* Problem set:
**A.** Echo the throttling patch message below, from "On 17/10/2016 17:46, Alberto" up to and including "them has I/O.".
**B.** Answer from the throttling patch message below:
(i) Which commit moved the throttling fields from BlockDriverState to BlockBackend?
(ii) Who is credited with reporting the problem?
(iii) Which lock does the new function's comment assume is held?
**C.** Please pick up the throttling patch message below and carry it on past its last line.

═══ Text block

On 17/10/2016 17:46, Alberto Garcia wrote:
> In 27ccdd52598290f0f8b58be56e235aff7aebfaf3 the throttling fields were
> moved from BlockDriverState to BlockBackend. However in a few cases
> the code started using throttling fields from the active BlockBackend
> instead of the round-robin token, making the algorithm behave
> incorrectly.
>
> This can cause starvation if there's a throttling group with several
> drives but only one of them has I/O.
>
> Reported-by: Paolo Bonzini
> Signed-off-by: Alberto Garcia
> ---
> block/throttle-groups.c | 27 +++
> 1 file changed, 23 insertions(+), 4 deletions(-)
>
> diff --git a/block/throttle-groups.c b/block/throttle-groups.c
> index 59545e2..17b2efb 100644
> --- a/block/throttle-groups.c
> +++ b/block/throttle-groups.c
> @@ -168,6 +168,22 @@ static BlockBackend
> *throttle_group_next_blk(BlockBackend *blk)
> return blk_by_public(next);
> }
>
> +/*
> + * Return whether a BlockBackend has pending requests.
> + *
> + * This assumes that tg->lock is held.
> + *
> + * @blk: the BlockBackend
> + * @is_write: the type of operation (read/write)
> + * @ret: whether the BlockBackend has pending requests.
> + */
> +static inline bool blk_has_pending_reqs(BlockBackend *blk,
> +bool is_write)

══════
═══ Data shown

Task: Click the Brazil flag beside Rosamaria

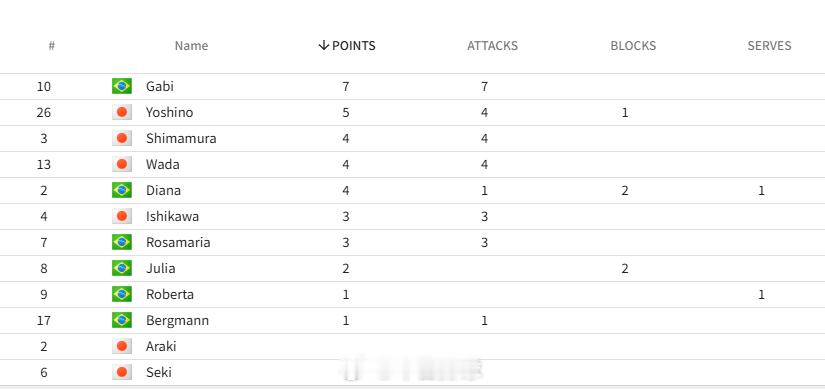Action: click(122, 242)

══════

* Task results:
**A.**
On 17/10/2016 17:46, Alberto Garcia wrote:
> In 27ccdd52598290f0f8b58be56e235aff7aebfaf3 the throttling fields were
> moved from BlockDriverState to BlockBackend. However in a few cases
> the code started using throttling fields from the active BlockBackend
> instead of the round-robin token, making the algorithm behave
> incorrectly.
>
> This can cause starvation if there's a throttling group with several
> drives but only one of them has I/O.

**B.**
(i) 27ccdd52598290f0f8b58be56e235aff7aebfaf3
(ii) Paolo Bonzini
(iii) tg->lock

**C.**
> +{
> +const BlockBackendPublic *blkp = blk_get_public(blk);
> +return blkp->pending_reqs[is_write];
> +}
> +
> /* Return the next BlockBackend in the round-robin sequence with pending I/O
> * requests.
> *
> @@ -188,7 +204,7 @@ static BlockBackend *next_throttle_token(BlockBackend
> *blk, bool is_write)
>
> /* get next bs round in round robin style */
> token = throttle_group_next_blk(token);
> -while (token != start && !blkp->pending_reqs[is_write]) {
> +while (token != start && !blk_has_pending_reqs(token, is_write)) {
> token = throttle_group_next_blk(token);
> }
>
> @@ -196,10 +212,13 @@ static BlockBackend *next_throttle_token(BlockBackend
> *blk, bool is_write)
> * then decide the token is the current bs because chances are
> * the current bs get the current request queued.
> */
> -if (token == start && !blkp->pending_reqs[is_write]) {
> +if (token == start && !blk_has_pending_reqs(token, is_write)) {
> token = blk;
> }
>
> +/* Either we return the original BB, or one with pending requests */
> +assert(token == blk || blk_has_pending_reqs(token, is_write));
Nice. :-)
> return token;
> }
>
> @@ -257,7 +276,7 @@ static void schedule_next_request(BlockBackend *blk, bool
> is_write)
>
> /* Check if there's any pending request to schedule next */
> token = next_throttle_token(blk, is_write);
> -if (!blkp->pending_reqs[is_write]) {
> +if (!blk_has_pending_reqs(token, is_write)) {
> return;
> }
>
> @@ -271,7 +290,7 @@ static void schedule_next_request(BlockBackend *blk, bool
> is_write)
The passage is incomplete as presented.